* Short problem A *
Transcribe the passage of the thread on views between "(let _x_4 : _obj" and "node.HasView'._lambda_1._closed_1 in _x_6)", inclusive.

** Start of Extract to read **

I found the generated code quite confusing too. It is not what I expected when I saw the file. Here is the generated code for node.HasView.

>> node.HasView'._lambda_1
λ (_x_1 : _obj),
let _x_2 : _obj := Syntax.asNode._main _x_1
in @Option.casesOn _x_2 (let _x_3 : _obj := node.HasView'._lambda_1._closed_1 in _x_3)
   (let _x_4 : _obj := _proj.0 _x_2,
        _ : _void := _inc _x_4,
        _ : _void := _dec _x_2,
        _x_5 : _obj := _proj.1 _x_4,
        _ : _void := _inc _x_5,
        _ : _void := _dec _x_4
    in @List.casesOn _x_5 (let _x_6 : _obj := node.HasView'._lambda_1._closed_1 in _x_6)
         (let _x_7 : _obj := _proj.0 _x_5,
              _ : _void := _inc _x_7,
              _ : _void := _dec _x_5,
              _x_8 : _obj := Syntax.asNode._main _x_7
          in @Option.casesOn _x_8
               (let _x_9 : _obj := Lean.Parser.detailIdentPartEscaped.HasView'._lambda_2._closed_2 in _x_9)
               (let _x_10 : _obj := _proj.0 _x_8,
                    _ : _void := _inc _x_10,
                    _ : _void := _dec _x_8,
                    _x_11 : _obj := _proj.1 _x_10,
                    _ : _void := _inc _x_11,
                    _ : _void := _dec _x_10,
                    _x_12 : _obj := List.map._main._at.Lean.Parser.identUnivSpec.HasView'._spec_1 _x_11
                in _x_12)))

The view version creates bigger trees since review leaf {} creates an extra node containing foo. Not sure whether it impacts the performance numbers or not.

leodemoura commented 5 years ago

I agree that 0-cost views are probably the only practical solution, but I'd really like to keep the named structure fields for my sanity.

People have been writing Lisp macros for a long time without using views. I agree their syntax object is simpler since they do not have tokens, but we can easily create a 0-cost view that does ignore tokens. Example, for an if-then-else node, we create

@[inline] def withIfArgs {a : Type} (args : Array Syntax) (fn : Syntax -> Syntax -> Syntax  -> a) : a :=
fn (args.get 1) (args.get 3) (args.get 5)

We may also create the "update" function that "reuses" the tokens from a given source.

@[inline] def updateIf {a : Type} (src : Syntax) (c t e : Syntax) : Syntax :=
Syntax.rawNode src.Kind [src.get 0, c, src.get 2, t, src.get 4, e]

We can automatically generate these simple functions.

leodemoura commented 5 years ago

I believe we should be able to generate the same 0-cost code with view structures if we make the following adjustments:

I like the low tech solution I described in the previous message.

** End of Extract to read **
** Start of Data rows **

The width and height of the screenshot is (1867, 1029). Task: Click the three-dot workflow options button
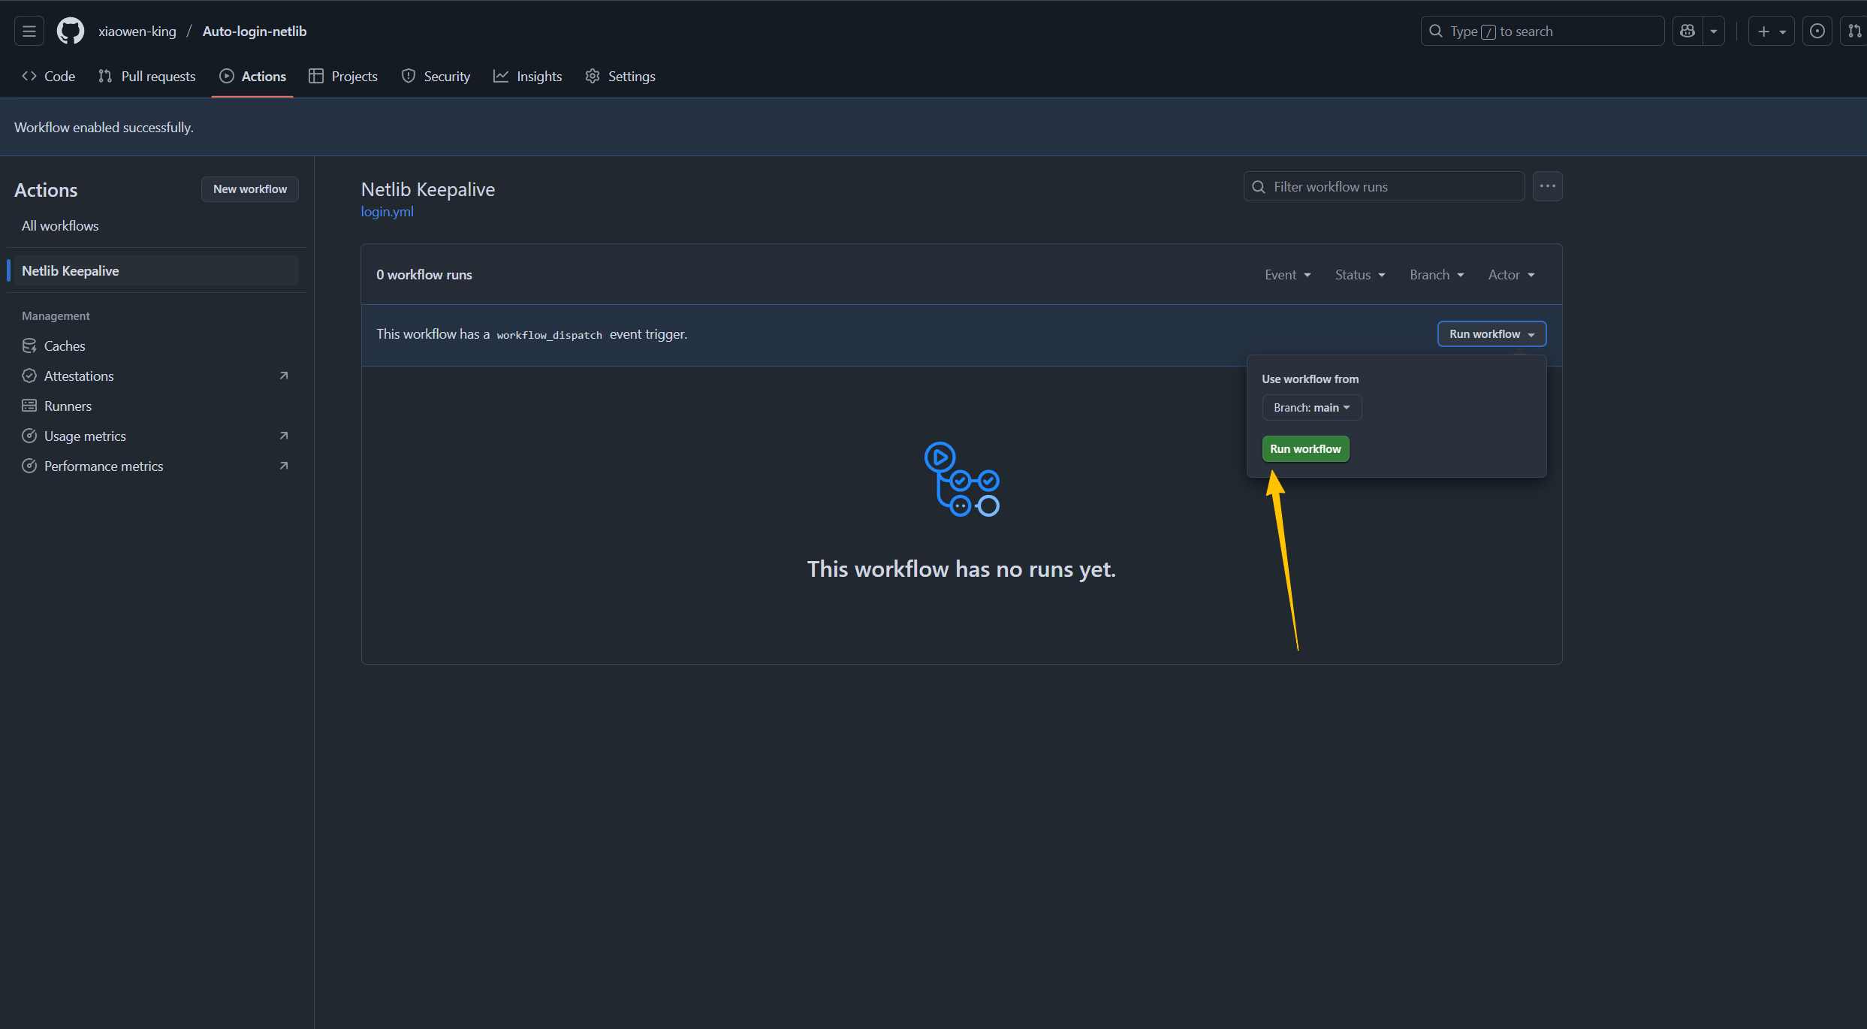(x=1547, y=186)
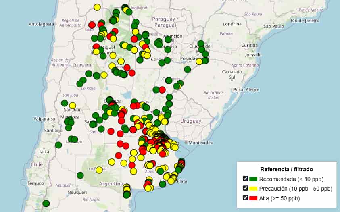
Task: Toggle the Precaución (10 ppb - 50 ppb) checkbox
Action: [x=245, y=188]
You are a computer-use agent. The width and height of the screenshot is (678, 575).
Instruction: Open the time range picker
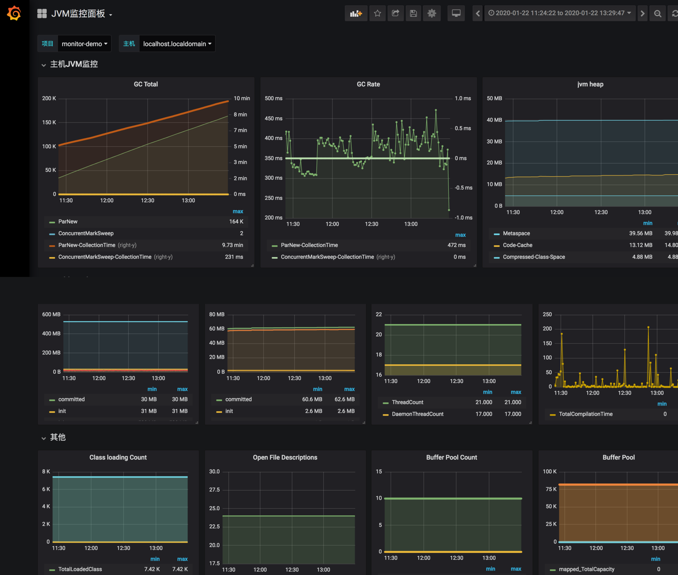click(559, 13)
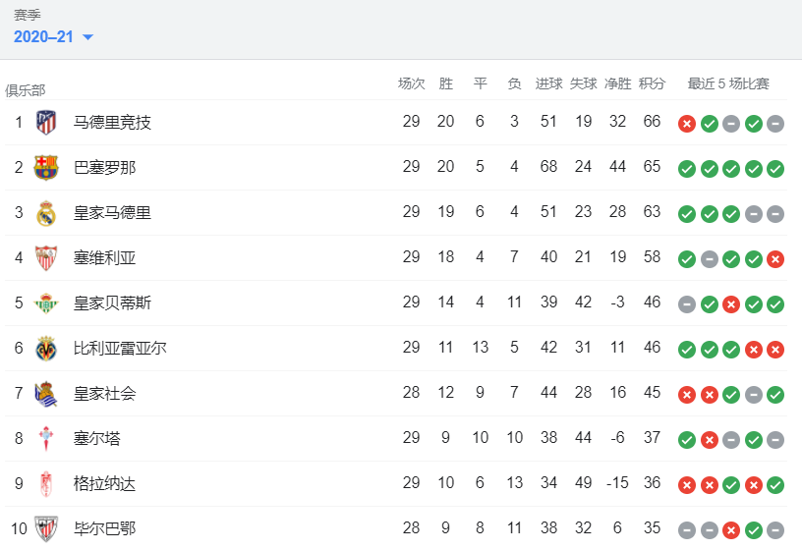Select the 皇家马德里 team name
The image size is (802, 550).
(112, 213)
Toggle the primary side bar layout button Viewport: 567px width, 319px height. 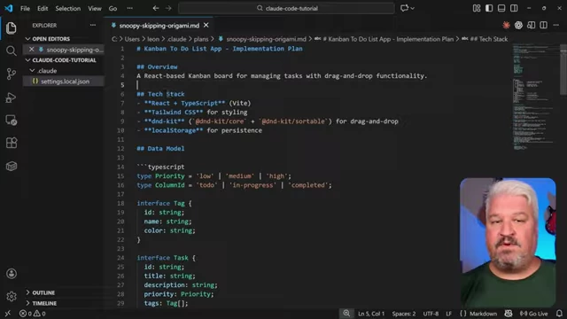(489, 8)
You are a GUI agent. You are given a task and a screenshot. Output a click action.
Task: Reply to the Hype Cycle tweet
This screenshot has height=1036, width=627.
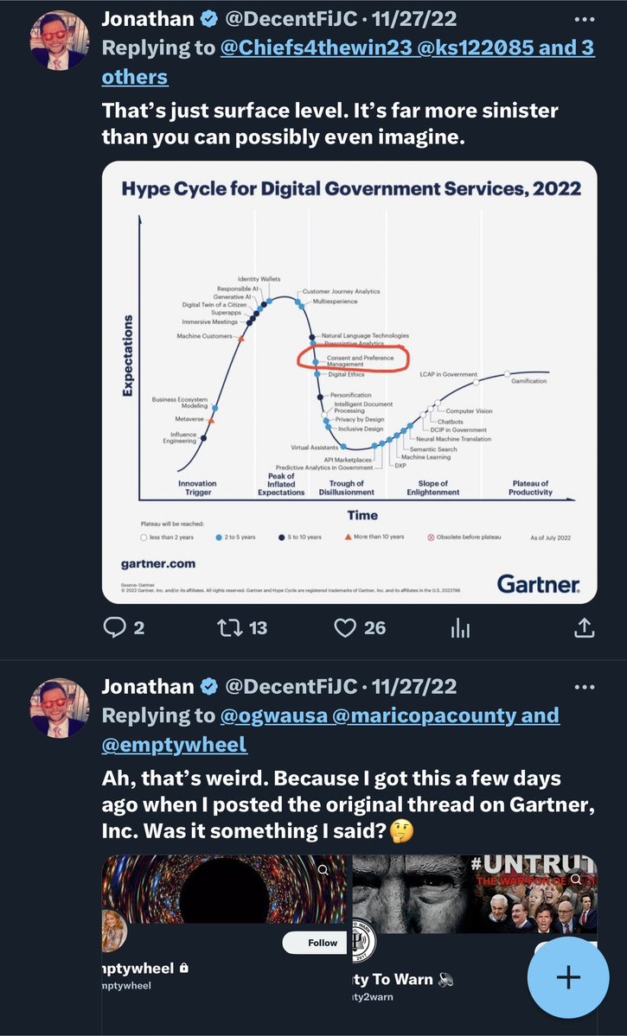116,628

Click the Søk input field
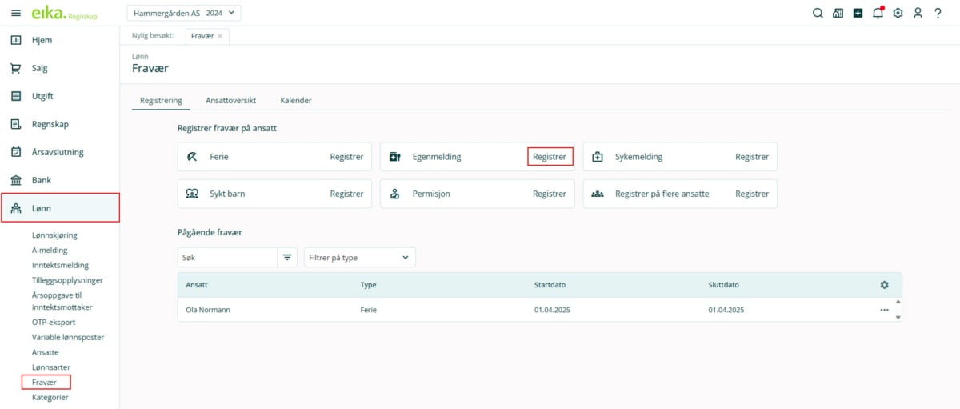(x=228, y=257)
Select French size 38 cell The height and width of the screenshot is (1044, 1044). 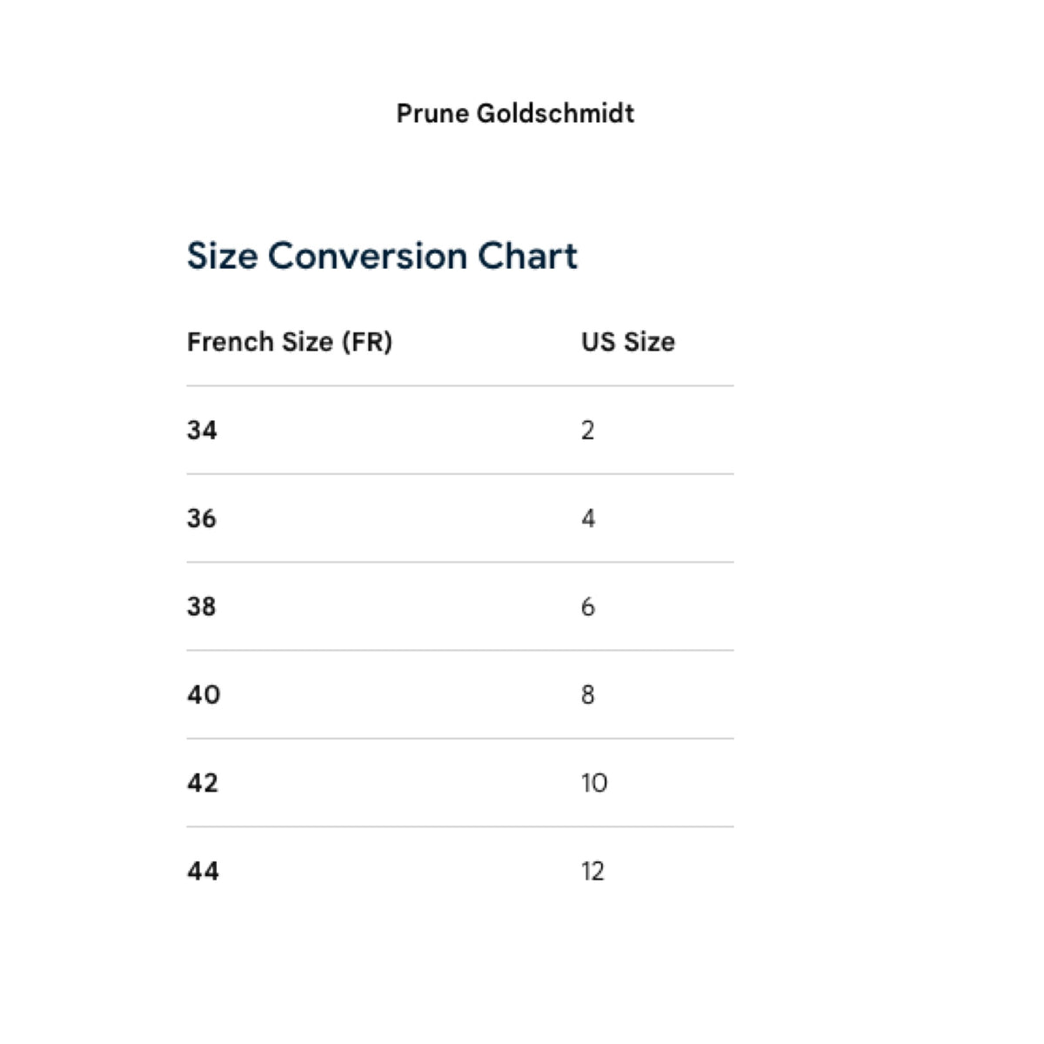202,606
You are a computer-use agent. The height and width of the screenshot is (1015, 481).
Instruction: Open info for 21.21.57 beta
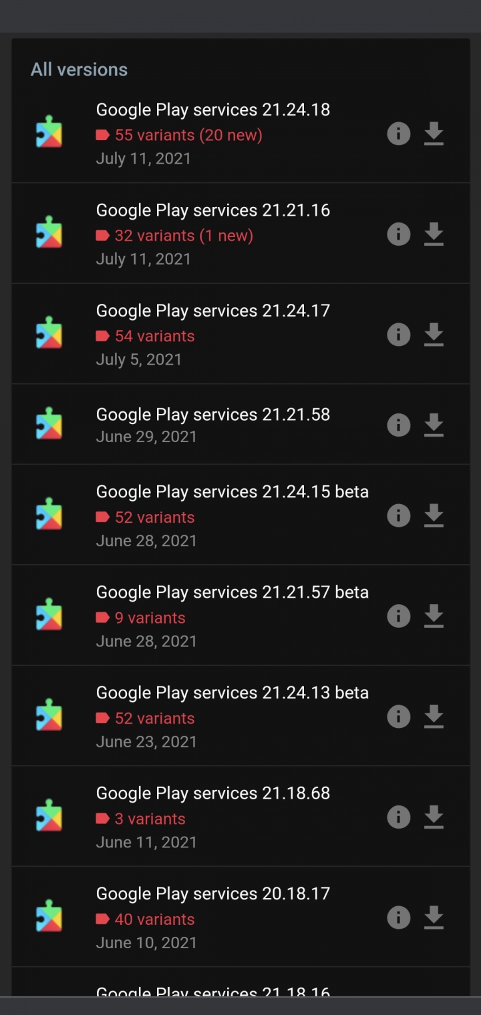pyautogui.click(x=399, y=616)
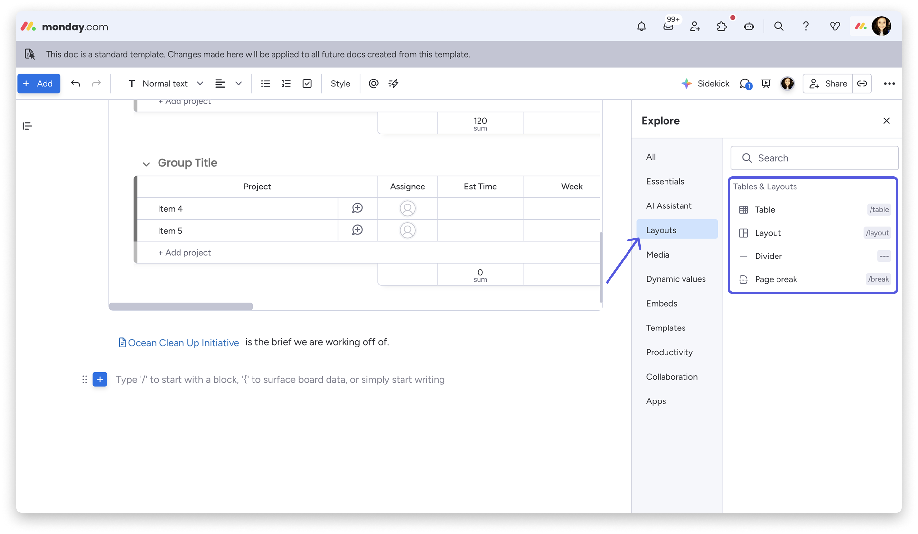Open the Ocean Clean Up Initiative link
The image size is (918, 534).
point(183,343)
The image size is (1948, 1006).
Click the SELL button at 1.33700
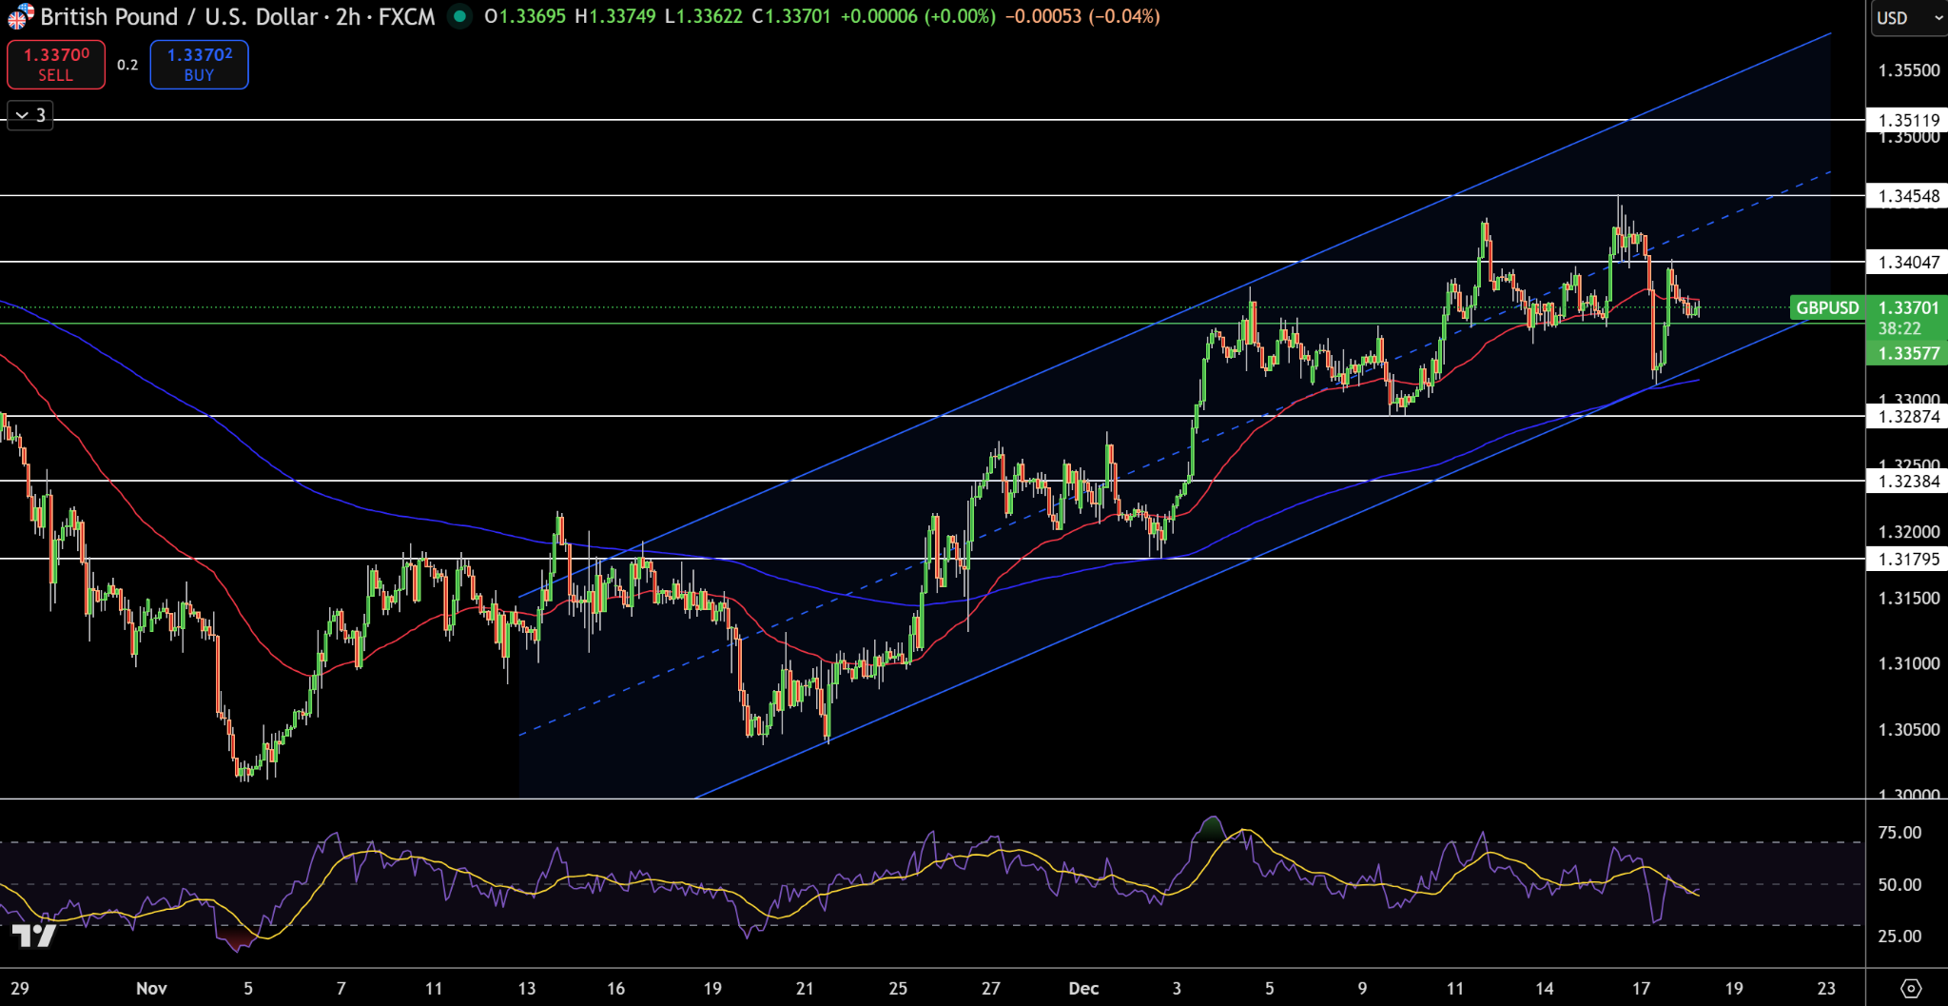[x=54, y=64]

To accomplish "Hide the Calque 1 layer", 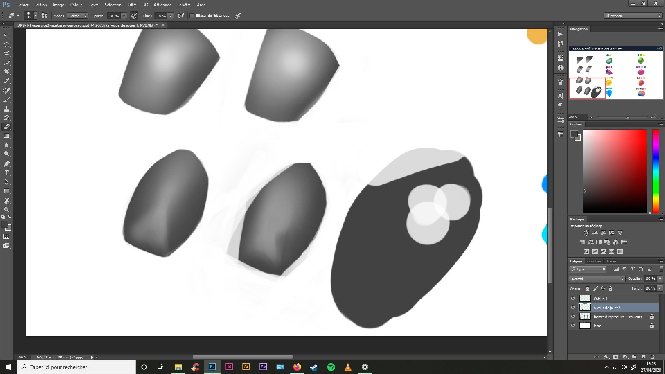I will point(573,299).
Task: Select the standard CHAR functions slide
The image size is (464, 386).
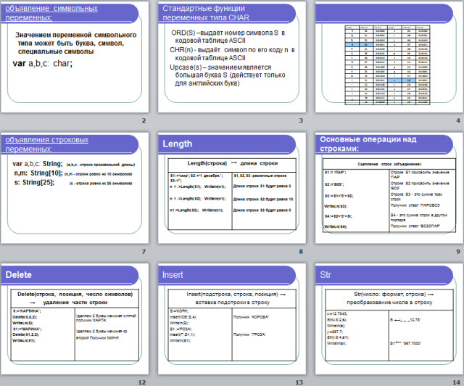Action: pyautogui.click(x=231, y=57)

** End of Data rows **

* Short problem B *
Restate the entries word for word from the line holding "Task: Select the" through the last line of the entries, inclusive. Omit the pictures from your answer.

* Task answer A *
(let _x_4 : _obj := _proj.0 _x_2,
        _ : _void := _inc _x_4,
        _ : _void := _dec _x_2,
        _x_5 : _obj := _proj.1 _x_4,
        _ : _void := _inc _x_5,
        _ : _void := _dec _x_4
    in @List.casesOn _x_5 (let _x_6 : _obj := node.HasView'._lambda_1._closed_1 in _x_6)

* Task answer B *
Task: Select the standard CHAR functions slide
The image size is (464, 386).
Action: pyautogui.click(x=231, y=57)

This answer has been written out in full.